Abra menjelaskan, fakta itu terbukti dari data tahun 2022 di mana saat pemerintah melakukan penyesuaian harga BBM terjadi peralihan konsumen BBM nonsubsidi ke BBM subsidi. Volume penjualan BBM nonsubsidi (pertamax) mengalami tren penurunan dari 49,94 juta kiloliter menjadi 26,22 juta kiloliter. Di sisi lain volume penjualan pertalite justru meningkat tajam dari 10,42 juta kiloliter menjadi 27,79 juta kiloliter.
Fenomena peralihan konsumen ke produk subsidi juga terjadi pada LPG 3 kilogram. Disparitas harga yang sangat tinggi antara subsidi dan nonsubsidi mencapai Rp14.250 per kilogram atau 77% dari harga keekonomian membuat jumlah konsumen LPG subsidi terus meningkat pesat.
"Karena pemerintah tidak punya instrumen melakukan pembatasan (penjualan BBM subsidi)," kata Abra.
Menurutnya, pembatasan penjualan BBM bersubsidi pada pertalite dan solar harus dilakukan. Bila tidak dibatasi, kata Abra dikhawatirkan peralihan konsumen ke BBM bersubsidi akan terus berlanjut pada tahun ini dan tahun-tahun mendatang.
Hal itu berpotensi terjadi penambahan kuota BBM dan LPG subsidi seperti yang terjadi di tahun 2022 lalu. Diketahui, pada tahun 2022 kuota subsidi solar naik 12,88% dan pertalite naik 27,8%.
Abra menjelaskan, berdasarkan skenario yang dilakukan Indef menunjukkan bila kuota BBM subsidi solar dan pertalite tahun 2023 jebol sebesar yang terjadi pada tahun lalu, maka diperkirakan anggaran tambahan subsidi dan kompensasi yang harus dikeluarkan pemerintah tahun ini mencapai Rp51,9 triliun. Angka itu setara defisit APBN sebesar 3,09% terhadap PDB. Padahal pemerintah menargetkan defisit APBN tahun ini di bawah 3%.

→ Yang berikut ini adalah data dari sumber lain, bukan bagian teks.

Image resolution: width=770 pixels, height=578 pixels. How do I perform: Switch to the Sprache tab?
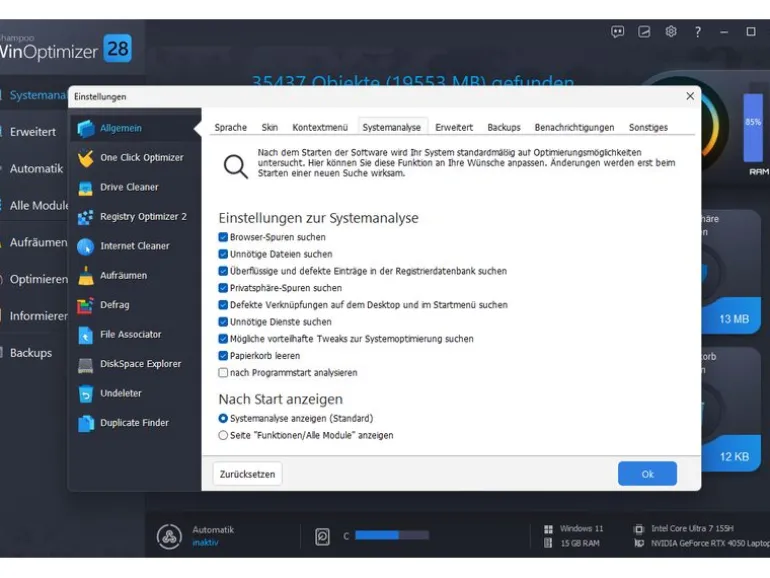[230, 127]
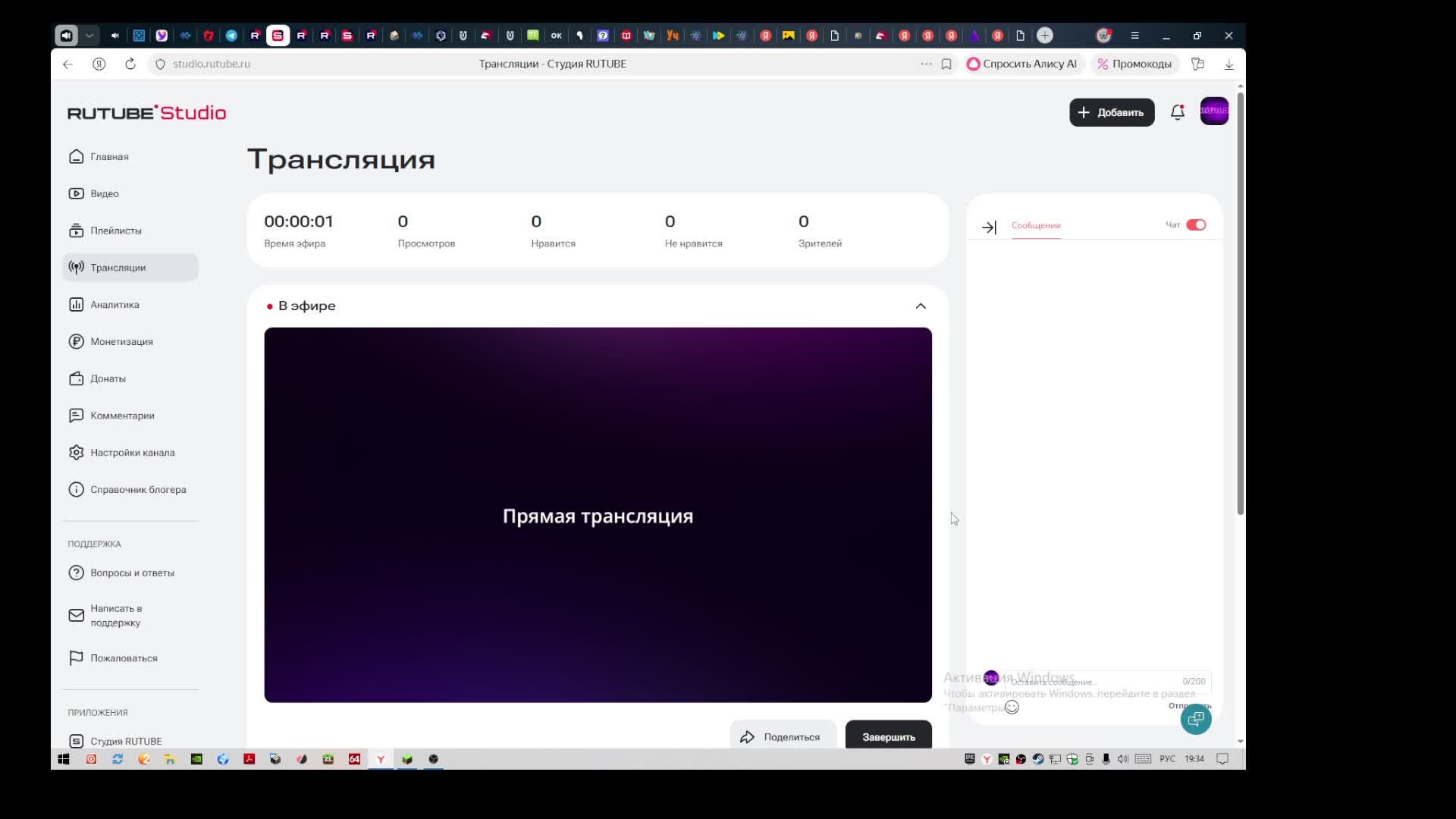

"Ini semata-mata menjadi alarm kita bersama, lonjakan kuota BBM subsidi belum tentu APBN kita bisa memadai untuk meredam defisit," ucapnya.
Upaya pembatasan penjualan pertalite dan solar melalui revisi Perpres 191 tahun 2014 dianggap Abra bukan menjadi kunci meredam potensi lonjakan kuota BBM subsidi tahun ini. Ia menekankan pemerintah harus melakukan langkah yang lebih fundamental untuk mereformasi kebijakan subsidi energi.
"Salah satunya dengan mengubah mekanisme terbuka menjadi subsidi dengan mekanisme targeted atau tertutup," imbuh Abra.